### 抜粋本文
------------------------------------------------------------
・ALK陽性の進行性非小細胞肺がん患者が対象の第3相試験
・Ensartinib(エンサルチニブ)単剤療法の有効性・安全性をクリゾチニブ単剤療法と比較検証
・無増悪生存期間はEnsartinib群25.8ヶ月に対してクリゾチニブ単剤群12.7ヶ月であり統計学的有意に延長した
2021年9月2日、医学誌『JAMA Oncology』にてALK陽性の進行性非小細胞肺がん患者に対するファーストライン治療としてのEnsartinib(エンサルチニブ:X-396)単剤療法の有効性、安全性を検証した第3相のeXalt3試験(NCT02767804)の結果がVanderbilt-Ingram Cancer CenterのLeora Horn氏らにより公表された。
本試験は、ALK陽性の進行性非小細胞肺がん患者に対して1日1回Ensartinib(X-396)225mg単剤療法を実施する群、または1日2回クリゾチニブ250mg単剤療法を実施する群に1対1の割合で無作為に振り分け、主要評価項目として独立評価委員会判定による無増悪生存期間(PFS)、副次評価項目として頭蓋内奏効率(IC-ORR)、客観的奏効率(ORR)などを比較検証した第3相試験である。
本試験に登録された290人の年齢中央値は54歳(25~90歳)、性別は男性51.4%(N=149人)。以上の背景を有する患者に対する本試験の結果は下記の通りである。
主要評価項目である独立評価委員会判定による無増悪生存期間(PFS)中央値はEnsartinib(X-396)群の25.8ヶ月に対してクリゾチニブ単剤群で12.7ヶ月と、Ensartinib(X-396)群で病勢進行または死亡(PFS)のリスクを49%(HR:0.51、95%信頼区間:0.35~0.72、P<0.001)統計学的有意に改善した。
------------------------------------------------------------
### 提供データ
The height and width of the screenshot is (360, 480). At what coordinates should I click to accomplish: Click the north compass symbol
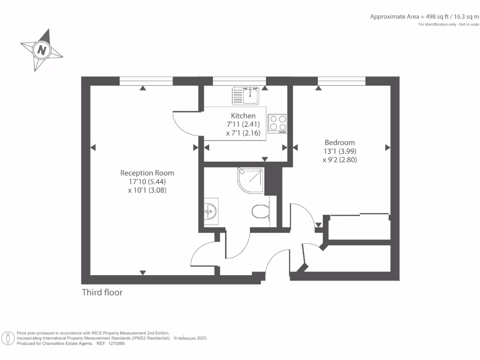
------------------------------------------------------------
### 指示
[A] エンサルチニブの試験についての抜粋にある「本試験に登録された290人の年齢中央値は54歳(25~90歳)、性別は男性51.4%(N=149人)。」という文を英語に訳しなさい。
[B] エンサルチニブの試験についての抜粋を、最後の文の後から書き継ぎなさい。

### 課題別の解答
[A] The 290 patients enrolled in this trial had a median age of 54 years (range, 25–90), and 51.4% (N=149) were male.

[B]
副次評価項目である頭蓋内奏効率(IC-ORR)はEnsartinib(X-396)群の63.6%(N=7/11人)に対してクリゾチニブ単剤群で21.1%(N=4/19人)を示した。また、脳転移のない患者群における無増悪生存期間(PFS)中央値は、中枢神経系の病勢進行が少なかったため、Ensartinib(X-396)群の未到達に対して、一方でクリゾチニブ単剤群で16.6ヶ月であった。
一方の安全性として、治療関連の重篤な有害事象(SAE)発症率はEnsartinib(X-396)群の7.7%に対してクリゾチニブ単剤群で6.1%、減量率はEnsartinib(X-396)群の23.8%に対してクリゾチニブ単剤群で19.9%、治療中止率はEnsartinib(X-396)群の9.1%に対してクリゾチニブ単剤群で6.8%であり、新たな安全性シグナルは認められなかった。
以上のeXalt3試験の結果よりLeora Horn氏らは「ALK陽性の進行性非小細胞肺がん患者に対するファーストライン治療としてのEnsartinib(X-5396)単剤療法は、無増悪生存期間(PFS)を統計学的有意に改善しました。本治療はALK陽性の進行性非小細胞肺がんファーストライン治療の新しい治療選択肢になり得るでしょう」と結論を述べている。